5. Toutefois, la circonstance que le contribuable soit en relation d'affaires avec le membre de sa famille dont proviennent les sommes portées au crédit de ses comptes bancaires et regardées par l'administration comme des revenus d'origine indéterminée a pour seule conséquence qu'il se trouve soumis aux règles de droit commun de dévolution de la charge de la preuve, telles que prévues par les dispositions de l'article L. 193 du livre des procédures fiscales. Lorsque, en application de ces règles, il supporte la charge de la preuve, le contribuable conserve la possibilité d'établir, par tous moyens, que les sommes en cause ne sont pas taxables, notamment parce qu'elles auraient la nature d'un prêt. L'imprécision alléguée de la notion de relation d'affaires n'est ainsi, en tout état de cause, pas de nature, contrairement à ce qui est soutenu, à porter atteinte aux droits de la défense.

6. Il résulte de ce qui précède que la question prioritaire de constitutionnalité soulevée, qui n'est pas nouvelle, ne présente pas un caractère sérieux. Par suite, il n'y a pas lieu de la renvoyer au Conseil constitutionnel.

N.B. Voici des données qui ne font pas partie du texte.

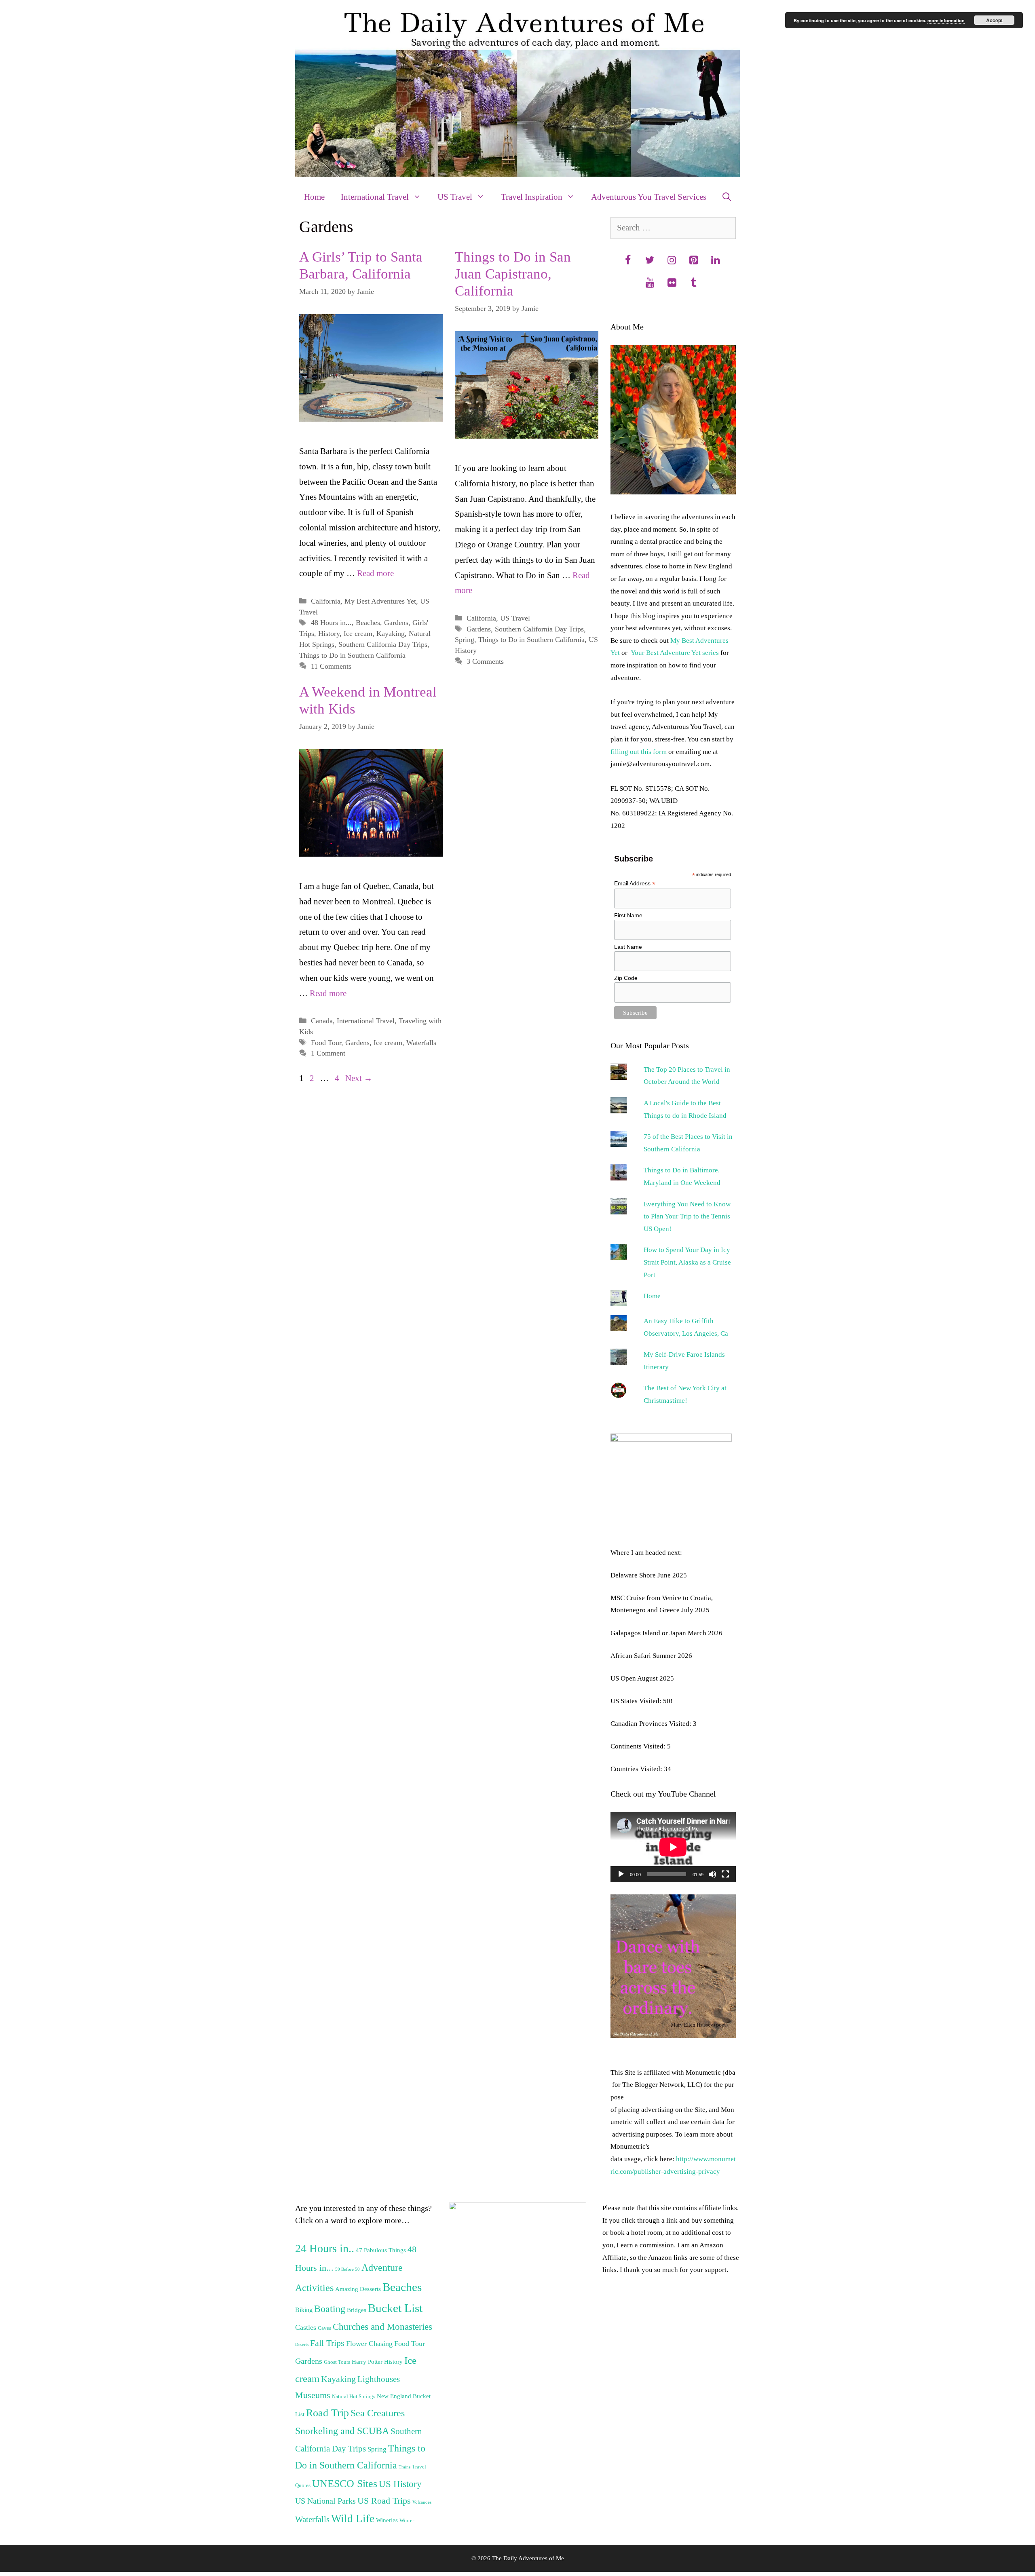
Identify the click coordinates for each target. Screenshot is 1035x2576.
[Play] (621, 1874)
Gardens (396, 623)
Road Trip (327, 2413)
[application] (673, 1847)
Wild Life (352, 2519)
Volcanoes (421, 2502)
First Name (628, 915)
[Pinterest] (693, 260)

Sur les autres moyens du pourvoi :

7. Aux termes de l'article L. 822-1 du code de justice administrative : " Le pourvoi en cassation devant le Conseil d'Etat fait l'objet d'une procédure préalable d'admission. L'admission est refusée par décision juridictionnelle si le pourvoi est irrecevable ou n'est fondé sur aucun moyen sérieux ".

8. Pour demander l'annulation de l'arrêt qu'ils attaquent, M. et Mme B... A... soutiennent que la cour administrative d'appel de Paris :

- l'a insuffisamment motivé et entaché d'erreur de droit et d'erreur de qualification juridique des faits en jugeant établie l'existence d'une relation d'affaires entre eux et le membre de leur famille qui leur a versé les fonds en litige en se fondant sur ce que cette personne avait antérieurement financé une société détenue par eux et dont elle avait par la suite acquis une action et sur l'importance des montants en cause, sans tenir compte de leurs arguments relatifs à l'absence de contrepartie de l'aide ainsi apportée ;

- a commis une erreur de droit et inexactement qualifié les faits de l'espèce en jugeant établie l'existence d'un manquement délibéré, au sens de l'article 1729 du code général des impôts.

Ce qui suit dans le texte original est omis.